Balsamiq And A Sneak Preview Of My ‘Decoupling Workflow’ Presentation

I know I’m late jumping on this bandwagon, but it’s better late than never, right? :)

I decided to try out the Balsamiq Mockups tool while working on my sample application for the ‘Decoupling Workflow from Forms’ presentation that I’m planning (hoping! Go vote for my session!) to give at this year’s Austin Code Camp. The code for the presentation will revolve around a very simple “Org Chart” set of features, illustrating the principles and patterns of Application Controller, IoC containers, and others.

The Org Chart Screens

I’ve played with Balsamiq in the past, but never for an actual project. In less than 30 minutes, I was able to come up with the following screen layouts for my presentation.

The “Org Chart” Main Form

Org Chart View

The “Add New Employee – Info” Form

New Employee - Info

The “Add New Employee – Manager” Form

New Employee - Manager

The general workflow between these screens should be fairly intuitive.
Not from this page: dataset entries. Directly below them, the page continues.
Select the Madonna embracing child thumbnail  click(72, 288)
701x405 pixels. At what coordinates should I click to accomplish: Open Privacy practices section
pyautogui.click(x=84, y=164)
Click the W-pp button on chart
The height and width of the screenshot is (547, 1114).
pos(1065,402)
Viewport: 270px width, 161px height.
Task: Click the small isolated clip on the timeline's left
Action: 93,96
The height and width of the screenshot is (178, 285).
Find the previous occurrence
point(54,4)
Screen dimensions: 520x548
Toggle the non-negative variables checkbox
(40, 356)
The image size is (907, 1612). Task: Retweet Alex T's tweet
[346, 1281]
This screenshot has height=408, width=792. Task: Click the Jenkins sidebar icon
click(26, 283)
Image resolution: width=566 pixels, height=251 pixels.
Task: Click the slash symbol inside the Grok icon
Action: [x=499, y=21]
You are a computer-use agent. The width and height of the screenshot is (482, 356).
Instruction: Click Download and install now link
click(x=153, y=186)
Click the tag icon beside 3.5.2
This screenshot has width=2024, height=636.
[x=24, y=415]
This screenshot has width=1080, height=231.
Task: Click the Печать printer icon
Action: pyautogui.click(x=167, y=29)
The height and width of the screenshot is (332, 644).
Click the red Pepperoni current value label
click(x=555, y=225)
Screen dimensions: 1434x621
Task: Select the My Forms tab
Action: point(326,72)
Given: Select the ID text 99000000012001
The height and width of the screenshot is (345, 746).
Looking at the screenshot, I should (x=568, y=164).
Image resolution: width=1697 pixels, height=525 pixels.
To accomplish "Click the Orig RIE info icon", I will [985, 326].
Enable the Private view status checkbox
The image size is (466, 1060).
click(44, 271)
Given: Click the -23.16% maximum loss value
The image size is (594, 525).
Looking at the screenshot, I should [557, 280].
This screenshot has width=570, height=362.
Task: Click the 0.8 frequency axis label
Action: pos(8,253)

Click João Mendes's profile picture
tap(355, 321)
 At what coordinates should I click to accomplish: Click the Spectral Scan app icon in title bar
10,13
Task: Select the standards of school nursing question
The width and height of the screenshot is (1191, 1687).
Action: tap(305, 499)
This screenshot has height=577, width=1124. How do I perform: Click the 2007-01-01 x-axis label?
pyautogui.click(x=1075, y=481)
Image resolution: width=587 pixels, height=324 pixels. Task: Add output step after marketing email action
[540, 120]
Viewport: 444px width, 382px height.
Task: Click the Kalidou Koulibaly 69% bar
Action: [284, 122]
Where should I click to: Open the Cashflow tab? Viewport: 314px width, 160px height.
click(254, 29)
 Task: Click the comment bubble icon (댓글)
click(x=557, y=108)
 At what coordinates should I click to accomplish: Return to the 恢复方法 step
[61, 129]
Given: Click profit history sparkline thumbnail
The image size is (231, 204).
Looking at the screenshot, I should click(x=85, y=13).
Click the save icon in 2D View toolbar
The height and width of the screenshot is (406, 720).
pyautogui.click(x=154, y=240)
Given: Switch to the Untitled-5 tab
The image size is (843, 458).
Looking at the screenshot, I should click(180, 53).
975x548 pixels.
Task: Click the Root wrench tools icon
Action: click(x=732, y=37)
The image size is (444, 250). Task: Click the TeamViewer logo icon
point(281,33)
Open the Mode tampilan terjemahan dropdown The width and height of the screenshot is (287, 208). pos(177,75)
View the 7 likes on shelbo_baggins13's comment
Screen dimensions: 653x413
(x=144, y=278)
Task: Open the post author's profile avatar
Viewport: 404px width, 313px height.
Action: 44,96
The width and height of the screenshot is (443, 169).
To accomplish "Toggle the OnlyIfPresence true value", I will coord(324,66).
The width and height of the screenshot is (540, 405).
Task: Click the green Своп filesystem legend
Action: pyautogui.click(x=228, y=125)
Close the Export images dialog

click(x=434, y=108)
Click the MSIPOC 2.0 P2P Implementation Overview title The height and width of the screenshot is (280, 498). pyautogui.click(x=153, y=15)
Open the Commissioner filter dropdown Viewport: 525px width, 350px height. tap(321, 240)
You can select an employee from the treeview, in the main form, and see their details. You can also click the “Add New Employee” button to go through the wizard-style process of adding a new employee’s information and selecting their manager.

It’s a very simple system, but it contains just enough elements to illustrate all of the concepts in my presentation. I’ll be using an Event Aggregator to know what user information to display, after selecting someone in the treeview. I’ll use a command object to start up the Add New Employee wizard, facilitated with a workflow service. And, it will all be wired together at runtime, with the StructureMap IoC container, illustrating the very low coupling that I am going for.

Balsamiq – It’s Not Just A Great Condiment With Chicken!

Overall, I’m very happy with the ease and usability of Balsamiq. The UI toolset that Balsamiq comes with is quite large, and is composed of the most often used, most fundamental UI elements. And with the data editing capabilities (titles, captions, lists, etc) that are available on each of the controls, it takes almost no time to string together to create compelling design. Even for the UI that aren’t covered by the default tools, there are user contributed controls that you can download and add from MockupsToGo.net!

One Minor Critique

Honestly, the only glaring issue that I have with Balsamiq is the name itself. Technically, the product name is “Balsamiq Mockups”. My problem with this name comes from being heavily influenced by the user experience realm of software development. The products of Balsamiq are not “mockups”, they are wireframes. Mockups are usually full color, highly detailed, almost-production-ready renderings.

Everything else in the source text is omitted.